Would you enjoy using the Internet more if it were slower? Of course not! But a slower Internet could become the reality for many of us, under rule changes proposed by the U.S. Federal Communications Commission.
The FCC’s proposed guidelines would effectively divide the Internet into a “fast lane” for companies that can afford to pay for better connectivity, and a “slow lane” for everyone else. “Net Neutrality”–the idea that Internet service providers (ISPs) should treat all users the same–be they small businesses run by a single founder, or global corporations with tens of thousands of employees–would be no more.
On Wednesday, September 10, 2014, Gilt will join other companies and citizens in asking U.S. lawmakers to defend Net Neutrality and protect the Internet–and we need YOU to join us! On Sept. 10, we’ll provide some tools to help you to contact the White House and the FCC to let them know that you support an equal, open Internet. Meantime, spread your support via social media, using the hashtag #NetNeutrality.

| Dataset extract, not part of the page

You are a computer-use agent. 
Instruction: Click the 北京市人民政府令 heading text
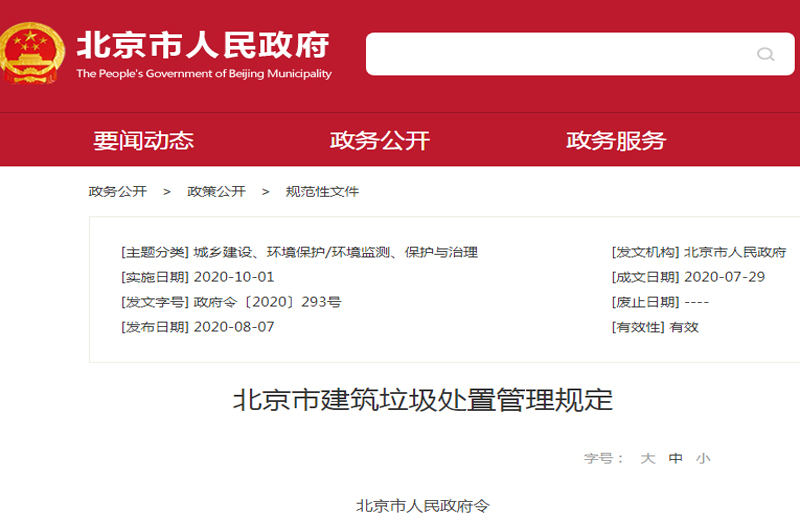[x=422, y=506]
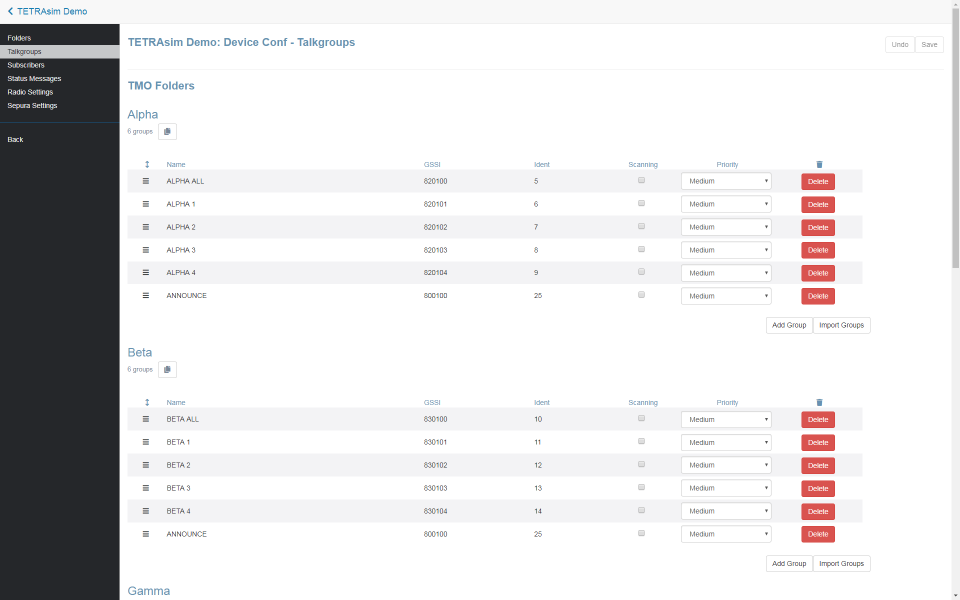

Why Gilt Cares About Net Neutrality
Gilt has been able to grow from a five-person team into a company with more than 1000 employees working in cities around the world–from New York to Dublin to Tokyo to Louisville, Kentucky. We owe much of our success to an open, equal Internet. If we’d been restricted to a “slow lane” when we started out in 2007, getting Gilt up and running would have been much more difficult–if not impossible. We want other entrepreneurs to have their fair shot at starting new companies that will create jobs, introduce new technologies and business models, and make the world a better–and more interesting–place.
Why September 10 Is an Important Date
A groundswell of support on September 10 will suggest to our lawmakers that they should treat Net Neutrality an election issue. The FCC’s public comment period on Net Neutrality ends on September 15. According to NBC News, so far the FCC has received more than 1.1 million comments on this issue–99 percent in favor of preserving Net Neutrality. “300,000 comments were original compositions,” NBC says–a ratio far higher than what most issues generate.
Keep the Internet Equal
Imagine a world where tech start-ups, fashion designers, crafters, and other small businesses never launch–all because they can’t pay the fees necessary to drive in “the Internet fast lane.” The prospects of this happening should worry anyone who believes in innovation, creativity and the American dream.
Millions of Americans–including President Barack Obama, CEOs, nonprofits, religious groups, even celebrities–oppose a two-lane Internet. They’ve expressed their support of Net Neutrality in public statements, comments to the FCC and Congress, and past awareness campaigns. But the fight isn’t over: We need the FCC to establish a strong, clear rule that protects Net Neutrality once and for all, so this issue doesn’t come up again.
Please join us on September 10 in telling our lawmakers to protect the Internet!